L'amicizia (e il business) con l'America è del resto uno dei pochi argomenti, assieme all'indipendenza, che metta d'accordo tutti i capibastone albanesi. Pristina è un santuario dell'orgoglio Usa, con le strade ribattezzate Clinton Avenue, i ristoranti Famiglia Clinton, gli hotel Victory sormontati dalla Statua della Libertà, i taxi gialli Victory pure quelli... «Ci vorrebbe un Michael Moore repubblicano che venisse qui a filmare tutti gli affari del clan democratico nel dopoguerra del Kosovo», dice un funzionario europeo che si occupa di telecomunicazioni.

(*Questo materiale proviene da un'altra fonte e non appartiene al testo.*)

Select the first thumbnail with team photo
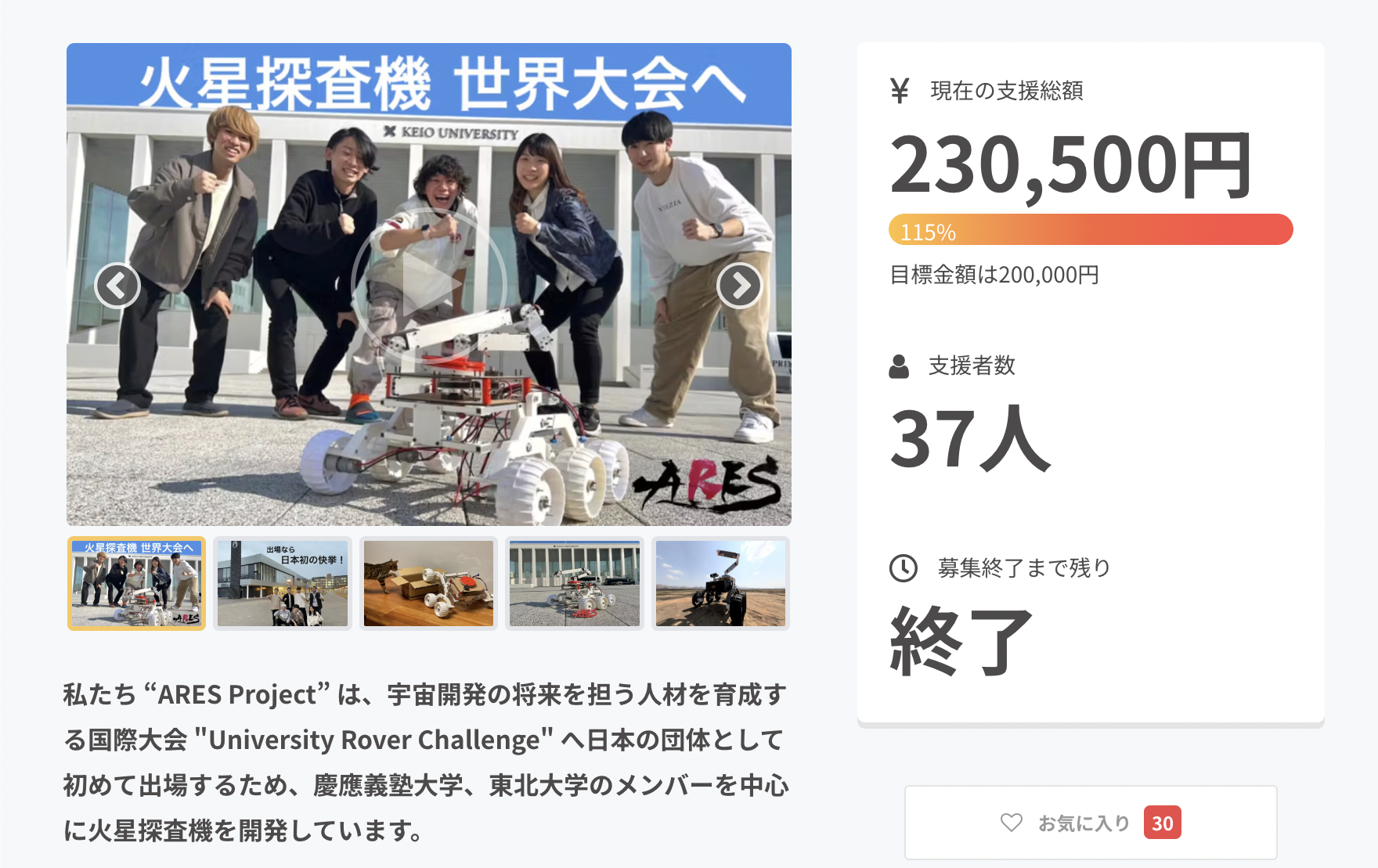 (136, 583)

Un «Fahrenheit» al contrario, che spiegasse anche perché giovedì, a sorpresa, l'Onu ha annullato l'appalto per la nuova rete di telefonini kosovari, già assegnato in giugno a una consociata mista sloveno-albanese. «Sembrerebbe un atto come tanti - spiega il funzionario -. Invece, a volere la revisione del contratto è stata soprattutto una compagnia americana, la Western Wireless International di Seattle. Che non è una concorrente normale: da aprile, la Wwi si avvale della consulenza dell'Albright Group, la società d'affari dell'ex segretario di Stato americano Madeleine Albright». Ovvero, del politico americano che sostenne l'Uck di Thaci.

Ovvero, del consigliere che spinse Clinton a bombardare il Kosovo.